The old me could have easily found judgement in this and gone down the path of self-criticism, because I am currently indulging myself in my whims and following wherever my heart leads me. I had just shown him my latest drawings.
The old me would have allowed peer and societal pressures to restrict me into conformity.
The new me is not quite settled and confident enough to verbally express this view to my friend, but I am developing that confidence in my new-found freedom.
The present me realises that I can simply listen to my friends and there is absolutely no need to justify my current motivations and activities to anyone.




So, I have started to clear the crap out of my wardrobe!!!

While I have not posted for a while and feel that crap-clearing motivation is low, I actually am still slowly addressing my space and clearing it out.

I have avoided the wardrobe since I began this challenge, as it represents one of my biggest hurdles to overcome:  self expression and the image I present to the world.

We present a view of ourselves outwardly via the threads we put on our back.
If we hold on to the clothes of the past, the way we used to be, we are unconsciously not yet prepared to step forward into a new phase of self-expression - to begin to present ourselves in a new light.
Until you shed the old you can never embrace the new.

It's taking me a little while to sort through this wardrobe - for days I have been stepping around shelves and sorted piles of crap all over the floor...

But I'm getting there...


Before...


Crap Cleared:
Clothes I no longer wear or need

Observations: 
Observation without judgement! 
Non-attachment to outcomes!
Shed the old to embrace the new!
There is no need to justify my current motivations and activities to anyone.

___________________________________________________________

Day 72 - Let your inner child out to dance and solve your dilemmas


I was thrown a curve ball last week!!

Just when I was starting to feel really good about consolidating the vision for the new direction I want to take my life via a new entreprenerial concept, I received a proposal from a previous business partner to collaborate again.
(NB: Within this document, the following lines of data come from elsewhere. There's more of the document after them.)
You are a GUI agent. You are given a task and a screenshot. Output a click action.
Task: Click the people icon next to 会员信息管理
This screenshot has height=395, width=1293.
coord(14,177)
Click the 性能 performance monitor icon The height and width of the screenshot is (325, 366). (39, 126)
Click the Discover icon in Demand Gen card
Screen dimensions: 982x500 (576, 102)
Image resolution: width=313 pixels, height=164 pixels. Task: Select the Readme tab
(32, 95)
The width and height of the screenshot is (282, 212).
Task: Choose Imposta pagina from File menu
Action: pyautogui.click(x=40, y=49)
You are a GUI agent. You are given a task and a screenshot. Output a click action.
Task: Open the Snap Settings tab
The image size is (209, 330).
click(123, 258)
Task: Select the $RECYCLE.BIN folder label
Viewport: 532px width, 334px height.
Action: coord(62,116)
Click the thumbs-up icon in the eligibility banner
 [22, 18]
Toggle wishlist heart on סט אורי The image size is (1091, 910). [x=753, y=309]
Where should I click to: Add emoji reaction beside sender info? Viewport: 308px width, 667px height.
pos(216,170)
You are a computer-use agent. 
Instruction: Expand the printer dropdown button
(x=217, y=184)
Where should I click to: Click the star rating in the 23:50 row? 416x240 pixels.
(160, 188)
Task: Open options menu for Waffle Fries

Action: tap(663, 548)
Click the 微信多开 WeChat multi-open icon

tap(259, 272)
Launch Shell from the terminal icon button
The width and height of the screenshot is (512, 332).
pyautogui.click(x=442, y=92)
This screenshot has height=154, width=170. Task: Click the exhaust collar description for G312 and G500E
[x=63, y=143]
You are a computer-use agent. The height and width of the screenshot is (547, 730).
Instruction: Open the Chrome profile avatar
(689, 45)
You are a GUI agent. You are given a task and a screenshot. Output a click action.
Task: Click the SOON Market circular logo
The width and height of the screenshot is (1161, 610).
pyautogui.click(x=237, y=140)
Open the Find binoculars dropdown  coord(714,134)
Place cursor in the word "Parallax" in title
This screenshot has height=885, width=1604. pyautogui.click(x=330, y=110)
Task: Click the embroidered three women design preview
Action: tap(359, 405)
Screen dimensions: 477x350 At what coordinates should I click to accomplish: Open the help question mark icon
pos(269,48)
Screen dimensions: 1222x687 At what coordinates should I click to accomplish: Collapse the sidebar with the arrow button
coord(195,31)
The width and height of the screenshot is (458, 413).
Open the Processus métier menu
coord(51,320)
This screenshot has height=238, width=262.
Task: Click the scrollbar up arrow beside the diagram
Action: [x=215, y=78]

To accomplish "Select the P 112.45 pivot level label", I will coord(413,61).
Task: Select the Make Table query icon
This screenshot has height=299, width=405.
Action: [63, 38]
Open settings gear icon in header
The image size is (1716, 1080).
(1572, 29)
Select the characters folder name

It stopped me in my tracks.
 
Threw me into a whirlwind of confusion.

 
Enough water had passed under the bridge for me to consider the idea of reigniting a business that I had put to rest about a year ago. I still had the infrastrcture to support it and would only need to find the human resources to manage it. But it became a question of whether I wanted to invest the time, energy and lifestyle change to start it all again. Not to mention reassociating with a person who I knew was unethical and had burnt me before due to her poor communication and business strategies.
 
I was attracted to the offer only because of the financial gain. However I am not really motivated by money. Yes, I desire an abundance of wealth, and it is required to support the achievement of my personal mission, but getting involved in this business activity again would not be in alignment with my highest value. I was toying with the idea of taking it on short term just to build up some capital.


For more than three days my head was in a spin considering all possibilities.
I was irritated, annoyed, confused, unsure, angry and scared about what my future holds.
Was it the negative vibration of the business, the product or the supplier that was effecting me?


Then, at my Nia class, we were instructed to allow our inner child out to dance. I hesitated initially, but it soon turned into such an amazingly joyous experience.

I love how I just honestly dance like no-one's watching at Nia.

As my inner child spun in circles and pranced around the room, and tears of wonder streamed down my face in a yoga hall full of people, the answer to my dilemma came.

How could I not follow my heart.


"Inner Child Dancing" by Jo Behlau 2011  45cm x 45cm acrylic on canvas


The business proposal was presented to me as a test. A test of my core values.

I will no longer submit to the restrictions and expectations of others. I will allow my spirit to soar. I will live my life in freedom, pursue my passion and while I don't know what the future holds, I will trust in my dream.

And on that day, I was inspired to paint.... so I did!



Crap Cleared: Notion that I will not be able to provide financial stability by trusting my heart.